- **TASK GOAL**
Extract the stretch of lines that starts at the line with "You are a computer-use agent." and ends at the last line of the data below. Give it exactly, without pictures.

(Source data)

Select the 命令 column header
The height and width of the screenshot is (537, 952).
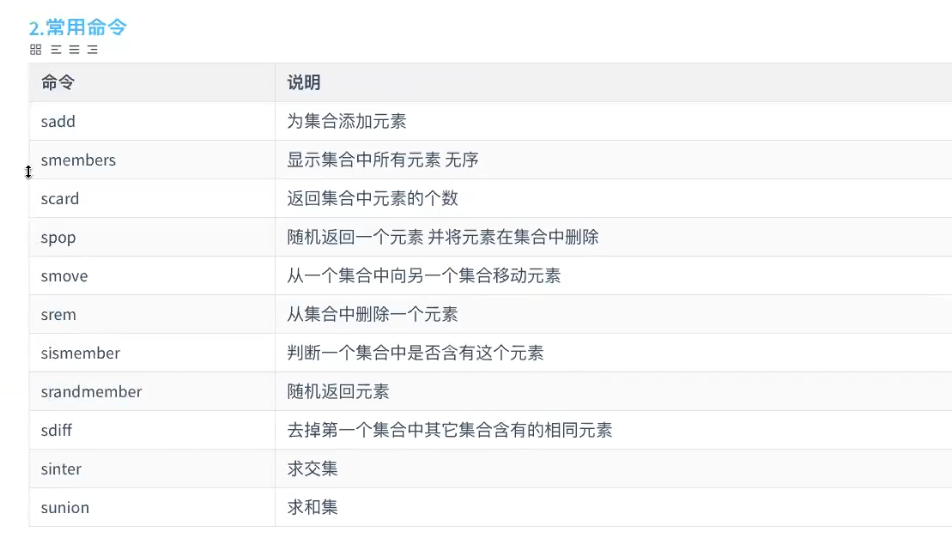pyautogui.click(x=152, y=83)
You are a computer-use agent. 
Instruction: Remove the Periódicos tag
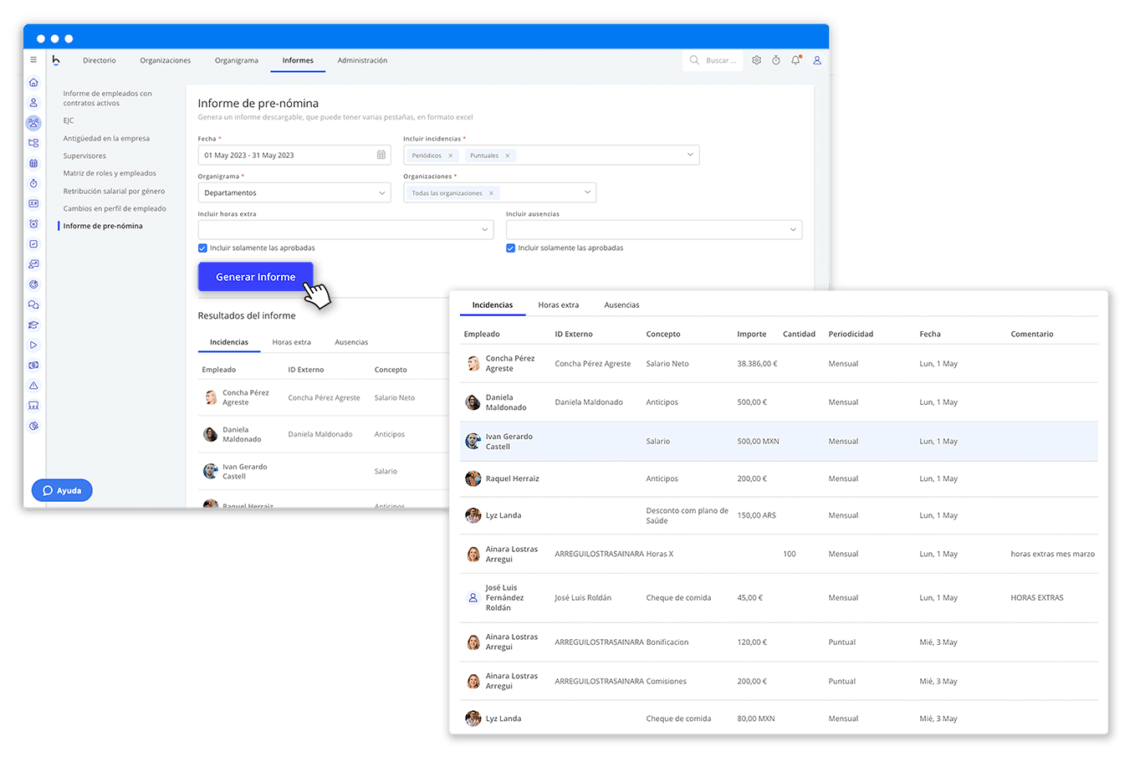[450, 156]
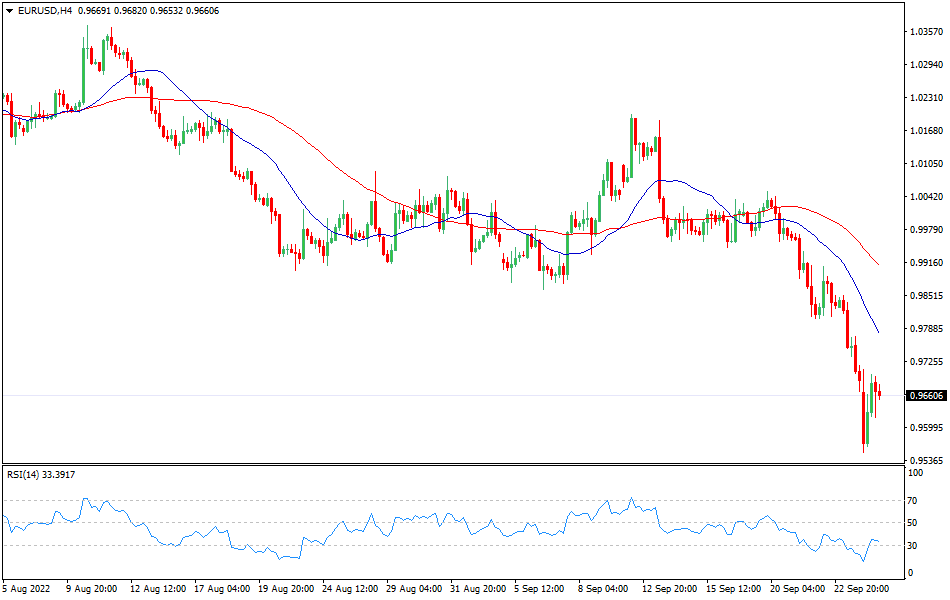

- **TASK SOLUTION**
You are a computer-use agent. 
Instruction: Remove the Periódicos tag
[450, 156]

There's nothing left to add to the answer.